Research projects

Developing a new targeted treatment for lung cancer

Researcher
Dr Carla Lucia Esposito
Project period
Feb 2022 - Feb 2025
Country
Research Institute
Consiglio Nazionale delle Ricerche (CNR)
Cancer types
Lung cancer
Award amount
£171,500

Project aim

Dr Carla Lucia Esposito and her team are exploiting nanomedicine technology to develop a new type of treatment for non-small cell lung cancer. In the future, their treatment has the potential to become a non-toxic and highly targeted way of treating the disease.

Hope for the future

In 2020, lung cancer was the 2nd most common cancer and the biggest cause of cancer death worldwide, with an estimated 1.8 million people losing their life to the disease. Non-small cell lung cancer (NSCLC) is the most common type of lung cancer, making up 8 in 10 of all lung cancers and responsible for around a quarter of all cancer related deaths. Finding new and effective treatments for lung cancer would have a huge impact on the lives of people affected by the disease.

Dr Carla Lucia Esposito and her team hope to develop nanomedicines for NSCLC which will be able to deliver a new type of anti-cancer therapy directly to tumour cells in the lungs. This novel approach to treating lung cancer could save millions of lives in the future.

 

Meet the scientist

Dr Carla Esposito has a love of food and relaxing with friends over a good plate of pasta and a bottle of wine. She also enjoys reading and her favourite books are fantasy novels -“they open a window into a world made of magic”.

The science

DNA methylation is a process that occurs in cells which helps to control when genes in DNA are switched on and off – a vital process for the normal, healthy function of cells in our body. DNA methylation is driven by a specific set of enzymes in our cells called DNMT enzymes. In cancer cells, these enzymes are often overactive, and this can cause changes to our DNA which help to drive cancer.

Drugs that block DNMT enzymes have been developed for cancer, but testing has revealed they don’t work as well as expected and are toxic to healthy cells. Dr Esposito and her team have designed a new type of drug that they have shown can target and neutralise specific DNMT enzymes. They now want to understand exactly how these drugs work in the context of cancer and develop a practical way to deliver these drugs to the heart of lung tumours using nanomedicine technology.

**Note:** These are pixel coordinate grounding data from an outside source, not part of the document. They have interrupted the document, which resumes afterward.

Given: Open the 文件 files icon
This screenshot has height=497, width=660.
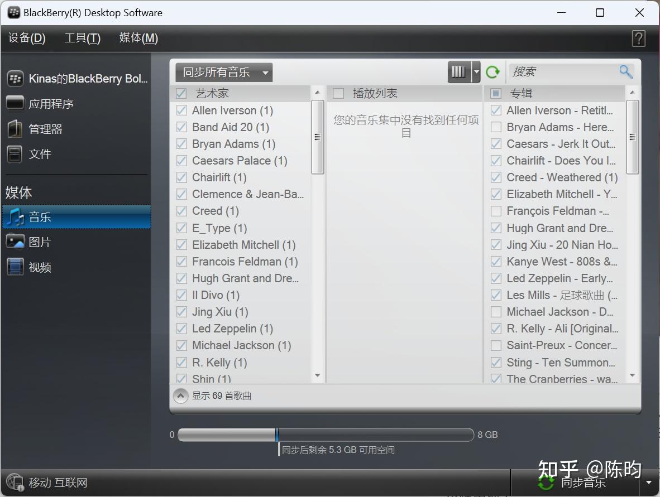Looking at the screenshot, I should coord(15,154).
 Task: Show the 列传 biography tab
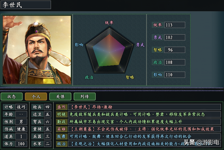tap(84, 97)
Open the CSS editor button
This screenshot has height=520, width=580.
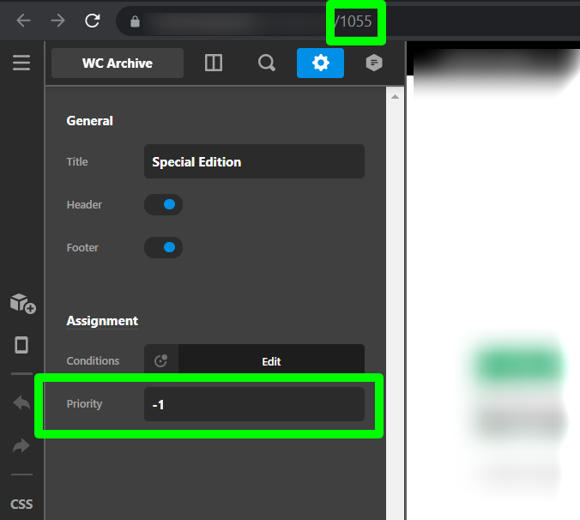click(21, 504)
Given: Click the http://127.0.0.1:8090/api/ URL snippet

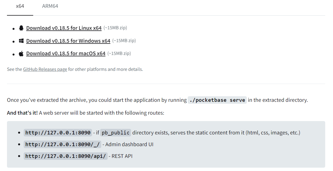Looking at the screenshot, I should (x=66, y=156).
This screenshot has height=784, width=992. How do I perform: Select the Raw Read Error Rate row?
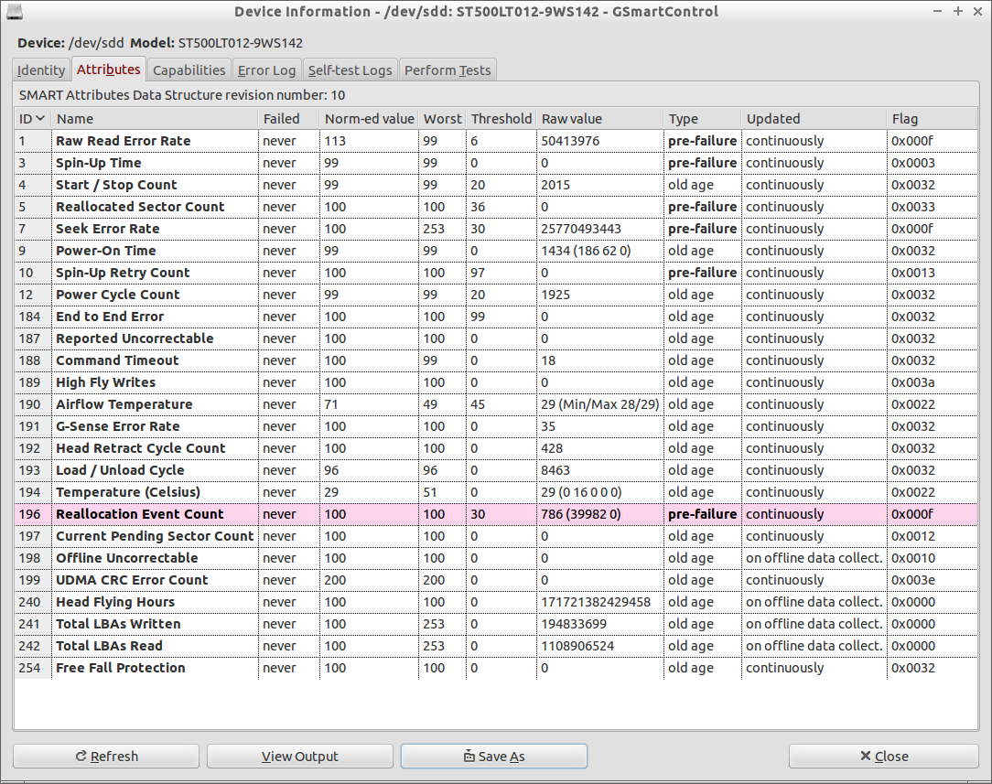click(495, 141)
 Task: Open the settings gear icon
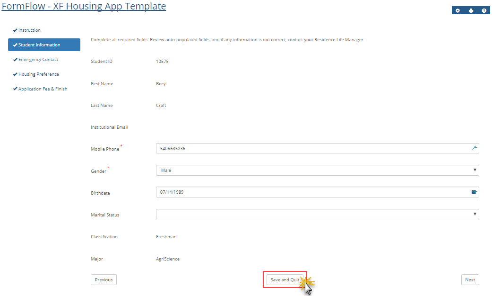coord(457,11)
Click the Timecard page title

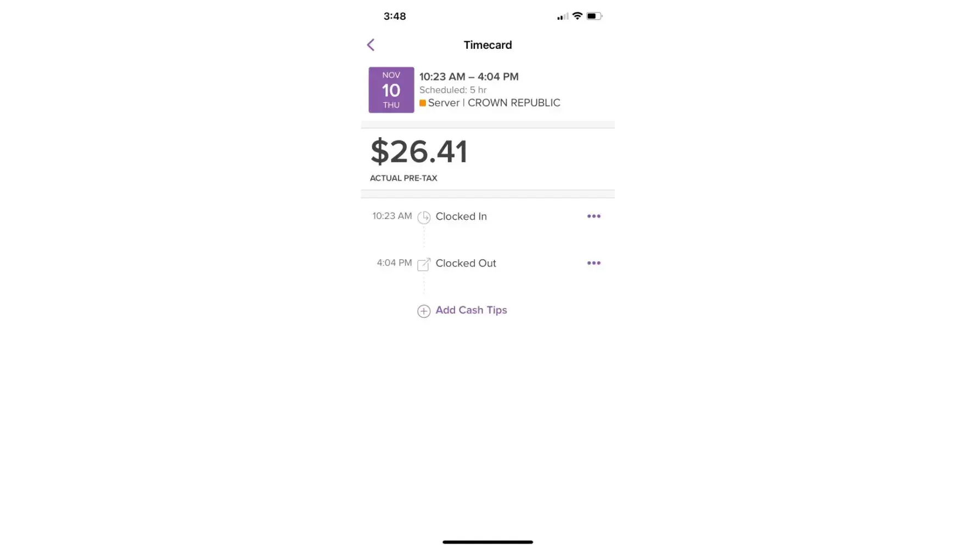click(x=487, y=45)
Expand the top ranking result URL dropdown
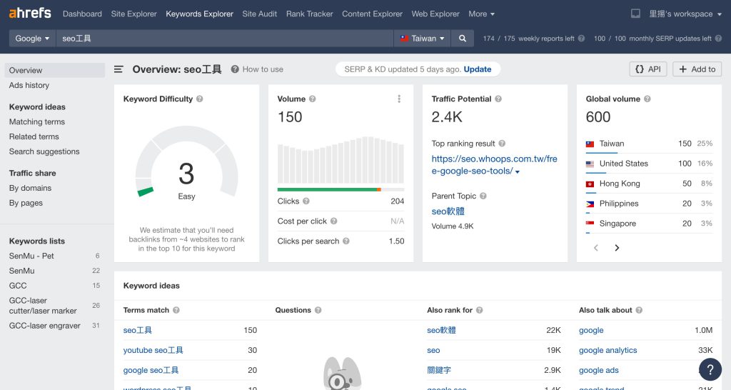Viewport: 731px width, 390px height. coord(518,172)
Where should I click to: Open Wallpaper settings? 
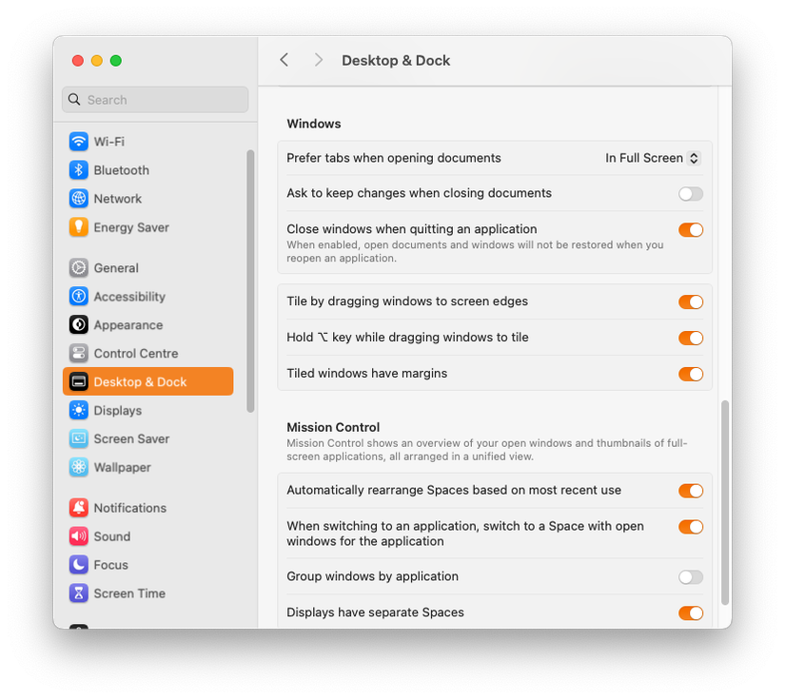(x=122, y=467)
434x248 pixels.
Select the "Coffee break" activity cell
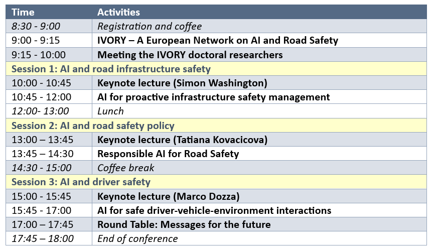[126, 168]
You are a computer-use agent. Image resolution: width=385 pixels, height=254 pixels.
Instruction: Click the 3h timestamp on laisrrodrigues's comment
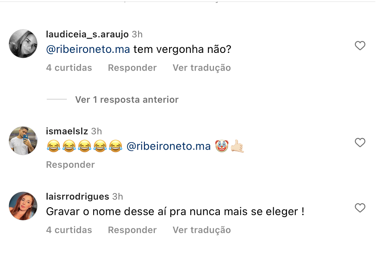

The team will first test the effectiveness of their drugs against non-small cell lung cancer and gather in depth information on how these drugs work to target and kill cancer cells. They will also develop a new delivery system for their drug using nanoparticles which they hope can target a therapeutic payload to the tumours. The researchers hope that in the future their new delivery system will have the potential to be used as a non-invasive, inhalable treatment approach for lung cancer.

As have many, I lost a loved one to cancer. This reinforced my commitment to cancer research, creating a deep connection with this disease.